Abhyasa-vairagyabhyam tan-nirodhah literally means “practice with no reaction will bring about stillness in the mind.”

Our minds are almost always in overdrive. In the past few years, you’ve probably seen the hundreds of articles, talks, and studies on mindfulness and how meditation really has the power to calm the mind and lead us to a more serene and free state of mind.

Well, I’ve got news for you: the western world is super late. Yoga, as all of you know, has been a pathway to sound mind, body, and spirit for centuries.

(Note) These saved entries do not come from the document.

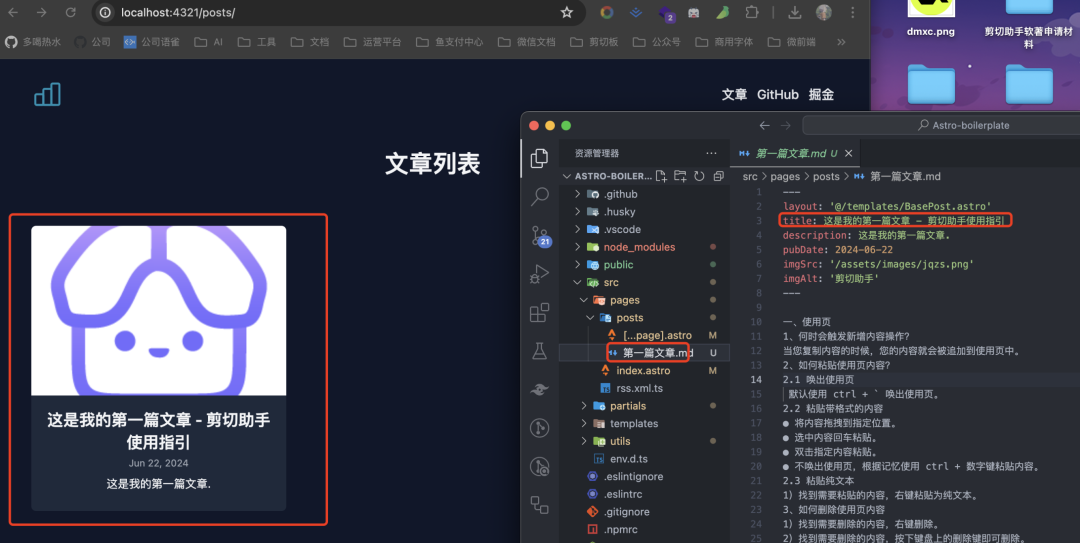Open Source Control view with 21 badge
The image size is (1080, 543).
point(540,236)
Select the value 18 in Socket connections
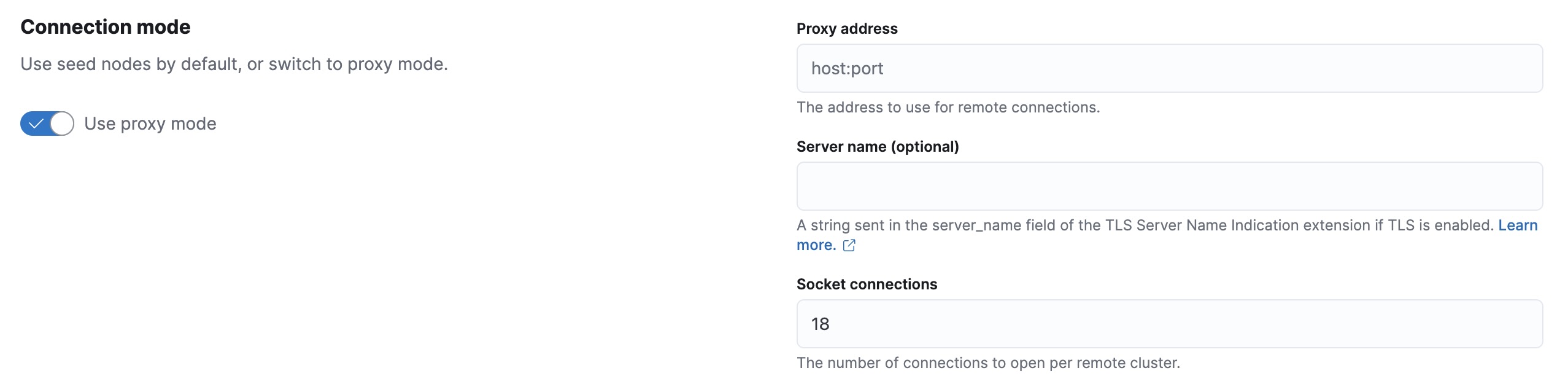Image resolution: width=1568 pixels, height=384 pixels. point(821,324)
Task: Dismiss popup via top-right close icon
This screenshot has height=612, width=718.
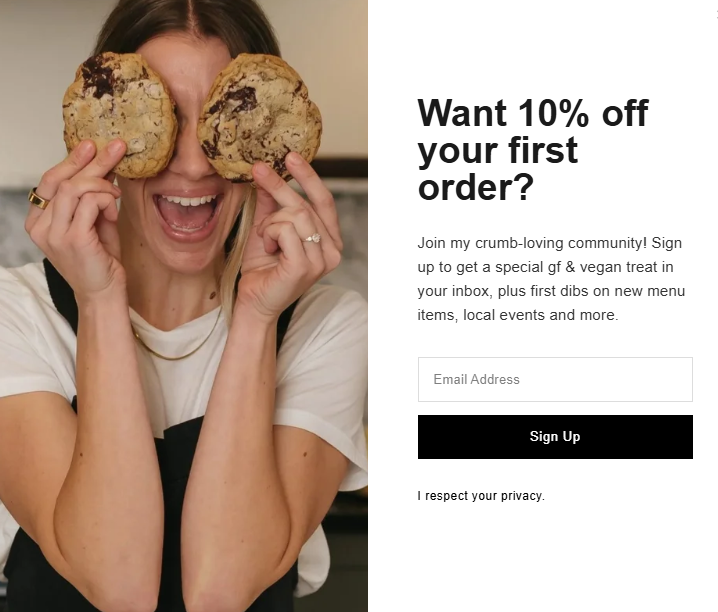Action: pos(716,16)
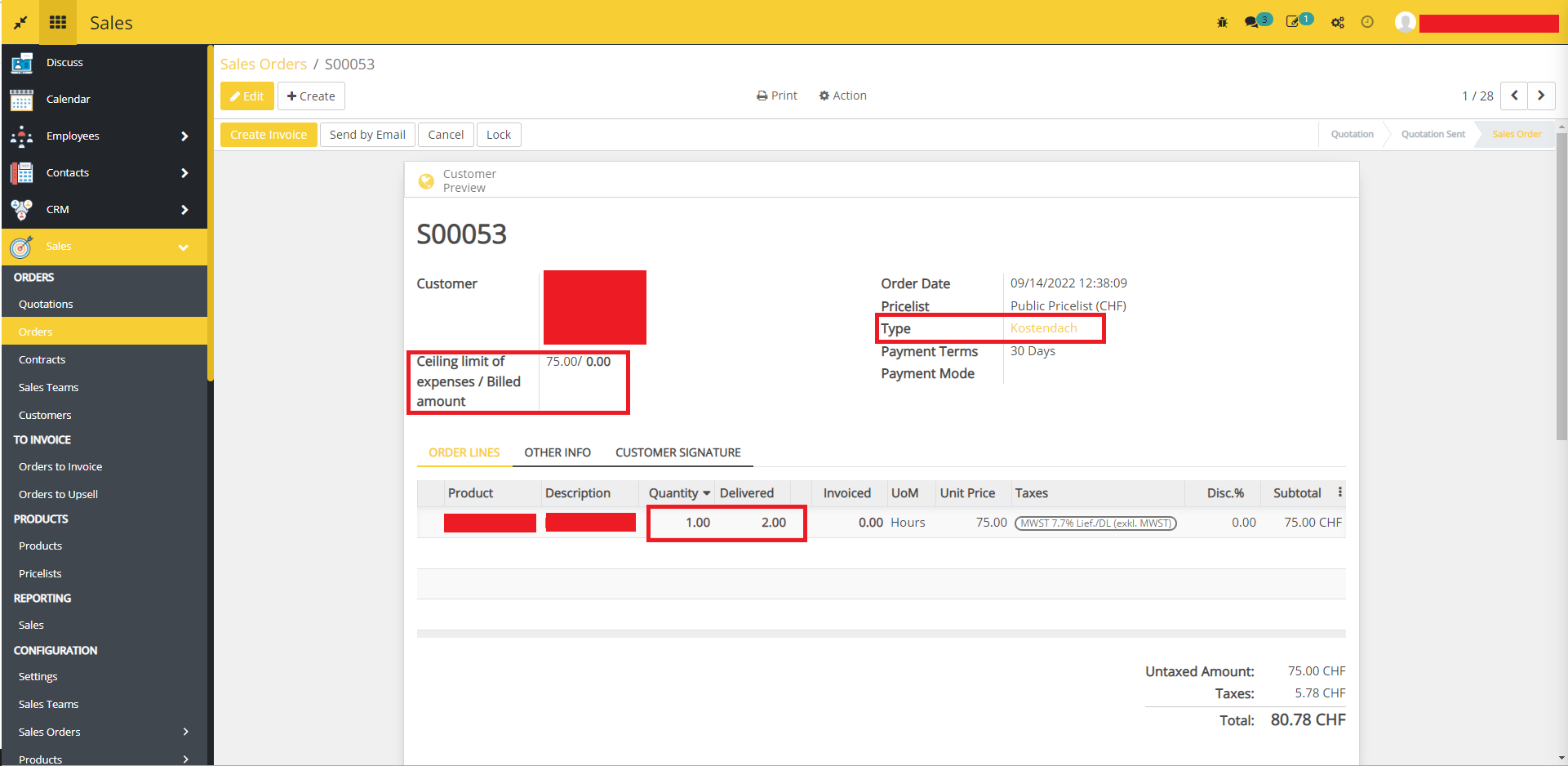Open the apps grid menu icon
This screenshot has width=1568, height=766.
[x=58, y=22]
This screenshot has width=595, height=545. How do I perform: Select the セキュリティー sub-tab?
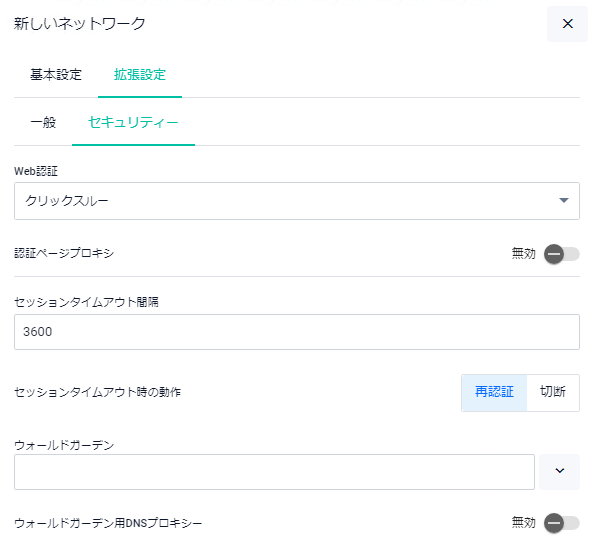(133, 122)
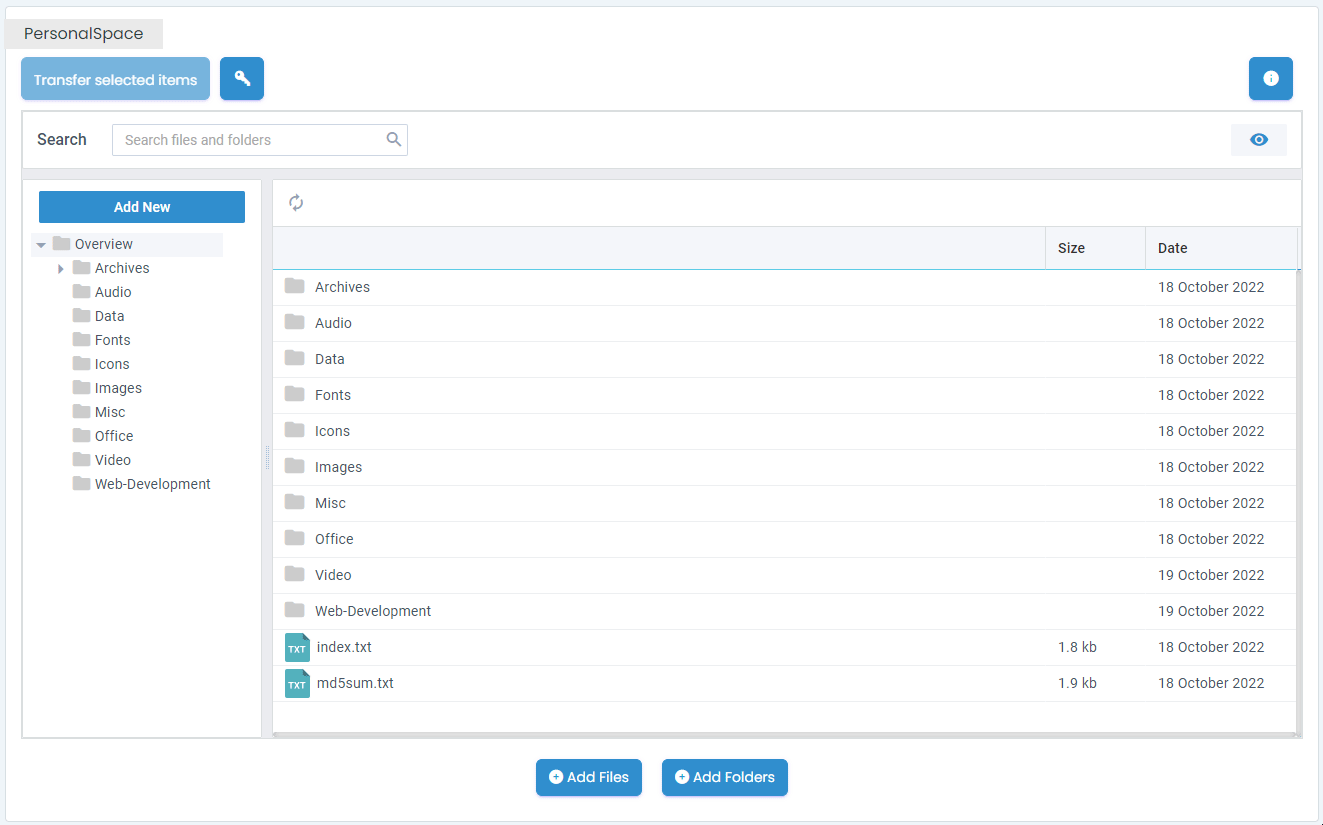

Practice in and of itself is a form of discipline (tapas).  It’s effort and work.  And with anything that takes as much effort as consistent practice, sometimes the discipline can be or feel binding because of deeply ingrained patterns.  Sometimes, we get angry with ourselves or the practice itself. Sometimes we feel dismayed or apathetic toward it.

These are the emotional reactions that we face because we don’t like to be uncomfortable, but in reality, true comfort lies within the change.

If we can try to understand that, we are able to hold ourselves with kindness rather than rigidity.  It’s the effort to release our own small-mindedness to open up to a greater world.  It’s a commitment to show up for ourselves, to have a meaningful relationship with the Self even with all the whirls and changes!

The beautiful thing though? Amid that whirls and changes, the practice becomes our anchor—our quiet in the chaos. Yoga gives us the reprieve and safe space we need to just BE so that we can work through whatever it is in front of us. It gives our minds stillness and ease.

I think that when we are able to do this, to have a steady, joyful relationship with ourselves without being pushed and pulled by our reactions and emotions, then our practice becomes limitless.  WE become boundless.  To me that is liberating.

How is your practice giving you freedom today?

For Pondering Excerpt from Fear: Essential Wisdom for Getting Through the Storm by Thich Nhat Hanh

“The present moment is where we need to operate. When you are truly anchored in the present moment, you can plan for the future in a much better way. Living mindfully in the present does not preclude making plans. It only means that you know there’s no use losing yourself in worries and fear concerning the future. If you are grounded in the present moment, you can bring the future into the present to have a deep look without losing yourself in anxiety and uncertainty. If you are truly present and know how to take care of the present moment as best you can, you are doing your best for the future already.”